Avrupa İnsan Hakları Mahkemesi gibi demokratik bir kurumun etki alanından çıkıp,  demokrasinin yerlerde serildiği  İran, Rusya, Çin gibi geleceğin en sorunlu bölgelerinin yükünü sırtlamaya hangi ideolojik saplantının neden olduğunu anlamak oldukça güçtür.

Türkiye’yi AB sürecinden kopma noktasına getiren AKP iktidarı suçu AB’ye atmadan önce,  demokratikleşmeyi  neden yeterince geliştiremediğini kendisine sormalıdır. 15 Temmuz gibi bir darbe girişimine maruz kalan Türkiye’nin toplumsal ve siyasal yapısının ne kadar istikrarsızlıklarla dolu olduğunu  gören AB,  bu konudaki kaygılarını saklı tutmasında ne kadar haklı olduğunu göstermiş oluyor.
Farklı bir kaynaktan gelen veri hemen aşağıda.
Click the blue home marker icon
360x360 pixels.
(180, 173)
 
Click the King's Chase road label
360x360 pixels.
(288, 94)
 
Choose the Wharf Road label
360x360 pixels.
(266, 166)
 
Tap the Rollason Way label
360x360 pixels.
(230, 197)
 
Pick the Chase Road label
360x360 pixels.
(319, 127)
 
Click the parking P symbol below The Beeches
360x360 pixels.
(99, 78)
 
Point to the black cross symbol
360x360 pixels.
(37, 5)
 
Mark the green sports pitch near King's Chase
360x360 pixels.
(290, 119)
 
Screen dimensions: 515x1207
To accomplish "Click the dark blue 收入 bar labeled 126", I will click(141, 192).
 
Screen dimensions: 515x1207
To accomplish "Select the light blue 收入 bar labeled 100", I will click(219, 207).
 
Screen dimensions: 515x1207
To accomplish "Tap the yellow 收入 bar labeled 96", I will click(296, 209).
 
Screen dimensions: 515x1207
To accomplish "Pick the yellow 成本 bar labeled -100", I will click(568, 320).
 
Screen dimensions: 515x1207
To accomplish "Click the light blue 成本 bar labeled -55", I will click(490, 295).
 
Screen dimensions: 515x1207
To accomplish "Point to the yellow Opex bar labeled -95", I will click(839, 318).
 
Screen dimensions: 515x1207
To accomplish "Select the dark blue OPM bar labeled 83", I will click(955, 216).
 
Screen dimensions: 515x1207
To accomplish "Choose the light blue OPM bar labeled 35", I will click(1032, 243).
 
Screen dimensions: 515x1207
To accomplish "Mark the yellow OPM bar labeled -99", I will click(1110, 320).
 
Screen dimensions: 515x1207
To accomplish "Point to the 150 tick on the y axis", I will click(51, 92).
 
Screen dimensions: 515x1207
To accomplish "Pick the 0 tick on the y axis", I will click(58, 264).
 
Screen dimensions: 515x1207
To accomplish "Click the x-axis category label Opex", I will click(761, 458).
Demokratik bir devlettin olmazsa olmazı olan kuvvetler ayrımı yerlerde sürünüyorken, AB hangi nedenlerle Türkiye’ye olumlu yaklaşacak. Eğer 17-25 Aralık operasyonları olmasaydı Ergenekon, Balyoz operasyonlarının kumpas ayağı hiçbir zaman söylenmeyecek ve mahkeme süreci devam etmiş olacaktı. Dolaysıyla ortada hukukun bir zaferi yoktur. Ve AB açısından Türkiye’nin hukuk sistemi baştan aşağıya sorunludur.  Öte yandan, Avrupa’da yarım asrı geçen Türk toplumsal varlığının hâlâ entegrasyon sorunu yaşadığı da bir gerçeklik olarak ilgili bütün devletlerin önünde durmaktdır. Kiliselerde papazların kullandığı barış dilini camilerde imamlar, müezzinler  kullanamıyorlar. Özellikte Suudi Arabistan bütçesinden beslenen selefist ve entegrist imamların vaazları kamuoyunda infial yaratacak düzeydedir. Bu, müslüman Türkiyelileri de etkilemektedir.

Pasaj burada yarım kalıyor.